姬容目光幽深,虞山的水越來越深了。看來跟虞山有仇的可不止她一個,隻是不知是敵是友。
秦桑興奮道:“就是不知道這禦獸之人,是不是擅闖禁地那個。”
禦獸之術說起來也不是什麼特彆厲害的本領,但以往聽說過的禦獸師都隻是駕馭尋常凡間鳥獸和一些帶些品階的尋常妖獸。
但如果是像鱗甲冥獅這樣一隻來自魔族的龐然大物,那麼相比那個禦獸之人,修為應該不在大乘境界之下,甚至隻高不低。
“這個答案,就要由你親自去尋找了。”姬容道。
秦桑歎了口氣,“誰讓你不過是個囚籠中的困獸,出不去呢?”
姬容笑意依舊,“很快就會出去了。”
不論變數如何。
這幾日姬容依舊在清心閣中苦心修煉,甚至鮮少主動找過沈清宵。
那張藥浴的方子留給他之後,也再沒管過其他。
沈清宵又不敢擾了她修煉,隻敢在她休息時把薑湯端給她。
他欲言又止,躊躇上前也隻是收了個碗。
眼見他眼中閃過隱秘的期待,而後又在她的冷漠中落,眼中的星芒黯淡。
姬容不由得覺得可愛。
沈清宵自然是希望她與他多親近些,哪怕隻是多說幾句話。
可姬容這幾日卻比先前還要冷落他。
“阿容,”沈清宵輕聲喚她,“我這幾日一直在泡藥浴,有好好聽你的話,好好養傷。”
姬容也意識到這幾日忽視了他,聽到他乖得不得了的話,心也軟了些。
怎麼有人被冷落了還乖乖等在原地不吵不鬨,還暗戳戳等著被誇啊?
姬容道:“這麼乖啊,想要什麼獎勵呢?”
沈清宵無措地看著她,“獎勵?”
“你說的啊,在羲和殿就要有獎有罰。做得好就要接受獎勵,做的不好就要接受懲罰。不過我大多數時候都在受罰。”

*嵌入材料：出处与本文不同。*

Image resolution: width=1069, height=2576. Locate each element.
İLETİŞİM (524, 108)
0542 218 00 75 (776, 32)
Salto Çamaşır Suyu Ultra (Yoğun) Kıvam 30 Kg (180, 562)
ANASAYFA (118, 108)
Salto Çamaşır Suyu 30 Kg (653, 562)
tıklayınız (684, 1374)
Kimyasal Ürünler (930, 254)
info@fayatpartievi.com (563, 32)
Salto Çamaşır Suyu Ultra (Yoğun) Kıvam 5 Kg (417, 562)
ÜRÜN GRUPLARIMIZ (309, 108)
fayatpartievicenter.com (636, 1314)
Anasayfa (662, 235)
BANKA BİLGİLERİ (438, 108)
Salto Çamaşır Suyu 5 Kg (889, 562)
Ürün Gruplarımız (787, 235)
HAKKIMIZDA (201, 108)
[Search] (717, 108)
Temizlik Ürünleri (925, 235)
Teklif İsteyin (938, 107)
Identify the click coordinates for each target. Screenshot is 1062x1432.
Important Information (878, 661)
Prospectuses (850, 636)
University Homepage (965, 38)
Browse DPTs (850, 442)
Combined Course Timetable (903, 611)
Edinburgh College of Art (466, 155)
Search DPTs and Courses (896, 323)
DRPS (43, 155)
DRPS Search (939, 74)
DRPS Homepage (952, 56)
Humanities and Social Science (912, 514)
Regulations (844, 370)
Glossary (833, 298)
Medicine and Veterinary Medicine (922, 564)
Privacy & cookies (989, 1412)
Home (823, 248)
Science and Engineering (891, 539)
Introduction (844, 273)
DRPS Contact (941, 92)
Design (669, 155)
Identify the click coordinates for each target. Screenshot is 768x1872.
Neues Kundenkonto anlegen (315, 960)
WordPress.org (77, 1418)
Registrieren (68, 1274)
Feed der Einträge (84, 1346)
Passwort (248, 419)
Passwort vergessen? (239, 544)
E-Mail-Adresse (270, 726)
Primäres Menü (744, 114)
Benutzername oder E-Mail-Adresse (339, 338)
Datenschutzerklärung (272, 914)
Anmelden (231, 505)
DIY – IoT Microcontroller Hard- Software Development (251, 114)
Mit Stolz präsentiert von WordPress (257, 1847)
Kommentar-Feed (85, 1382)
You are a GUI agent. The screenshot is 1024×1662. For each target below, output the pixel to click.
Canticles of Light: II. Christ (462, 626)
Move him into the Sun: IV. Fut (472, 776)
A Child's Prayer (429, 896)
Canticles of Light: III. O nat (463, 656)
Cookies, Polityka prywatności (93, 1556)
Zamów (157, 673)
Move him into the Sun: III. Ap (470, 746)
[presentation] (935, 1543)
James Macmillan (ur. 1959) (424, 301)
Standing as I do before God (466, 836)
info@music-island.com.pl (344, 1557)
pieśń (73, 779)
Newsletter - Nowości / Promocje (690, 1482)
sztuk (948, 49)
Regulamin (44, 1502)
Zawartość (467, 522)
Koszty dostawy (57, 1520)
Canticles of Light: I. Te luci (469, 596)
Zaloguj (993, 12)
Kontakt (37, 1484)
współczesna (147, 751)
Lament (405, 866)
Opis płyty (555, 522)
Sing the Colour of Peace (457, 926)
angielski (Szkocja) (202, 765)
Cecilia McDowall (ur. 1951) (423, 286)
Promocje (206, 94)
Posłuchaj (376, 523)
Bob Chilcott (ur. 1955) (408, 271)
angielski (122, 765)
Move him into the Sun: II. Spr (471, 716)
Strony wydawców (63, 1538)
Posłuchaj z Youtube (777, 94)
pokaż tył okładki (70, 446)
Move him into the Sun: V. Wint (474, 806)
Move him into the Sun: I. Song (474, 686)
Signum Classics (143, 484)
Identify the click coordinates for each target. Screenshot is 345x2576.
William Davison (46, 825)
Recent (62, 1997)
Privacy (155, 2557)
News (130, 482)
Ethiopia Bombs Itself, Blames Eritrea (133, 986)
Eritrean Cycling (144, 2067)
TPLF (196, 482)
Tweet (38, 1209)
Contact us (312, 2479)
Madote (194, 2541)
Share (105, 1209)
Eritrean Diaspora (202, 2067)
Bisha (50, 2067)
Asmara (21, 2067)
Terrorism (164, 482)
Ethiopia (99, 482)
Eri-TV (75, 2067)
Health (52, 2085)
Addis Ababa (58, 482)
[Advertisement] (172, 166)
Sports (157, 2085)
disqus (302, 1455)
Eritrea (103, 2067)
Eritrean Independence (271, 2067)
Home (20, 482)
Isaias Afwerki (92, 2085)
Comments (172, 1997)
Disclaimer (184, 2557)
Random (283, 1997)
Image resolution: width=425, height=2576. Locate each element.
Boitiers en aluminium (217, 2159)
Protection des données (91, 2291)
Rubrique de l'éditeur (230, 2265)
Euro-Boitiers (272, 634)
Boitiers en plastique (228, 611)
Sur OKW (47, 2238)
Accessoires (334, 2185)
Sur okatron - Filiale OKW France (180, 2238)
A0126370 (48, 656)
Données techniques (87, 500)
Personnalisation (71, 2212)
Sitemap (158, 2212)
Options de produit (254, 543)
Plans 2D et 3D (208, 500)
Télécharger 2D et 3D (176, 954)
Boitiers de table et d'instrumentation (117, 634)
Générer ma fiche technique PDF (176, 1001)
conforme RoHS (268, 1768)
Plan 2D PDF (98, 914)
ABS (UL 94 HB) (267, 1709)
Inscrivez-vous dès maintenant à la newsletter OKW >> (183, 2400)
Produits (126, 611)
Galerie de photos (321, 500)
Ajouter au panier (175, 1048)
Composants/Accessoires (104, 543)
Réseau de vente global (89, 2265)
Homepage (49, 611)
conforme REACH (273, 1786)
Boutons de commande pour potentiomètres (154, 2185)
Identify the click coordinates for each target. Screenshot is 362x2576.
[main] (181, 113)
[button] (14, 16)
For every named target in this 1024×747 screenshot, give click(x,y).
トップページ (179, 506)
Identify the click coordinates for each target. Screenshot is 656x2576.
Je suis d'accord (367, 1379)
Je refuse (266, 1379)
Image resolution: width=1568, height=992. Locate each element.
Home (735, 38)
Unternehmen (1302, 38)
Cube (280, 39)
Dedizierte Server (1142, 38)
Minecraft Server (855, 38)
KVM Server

沈清宵眼中閃過一絲慌亂,“我並非想要為難你,可我那時不知該如何與你相處。你那時很討厭我,我說什麼你都不想聽。”
姬容笑道:“我知道,所以我現在不是要與你翻舊賬,而是想和你玩鬨罷了。”
“抱歉,是我沒明白你的意思。”
為人處事如此呆滯愚鈍的人,竟還開了感情這一竅門,姬容隻覺得有趣。
她攀上沈清宵的脖頸,踮起腳輕輕吻了吻他的側臉。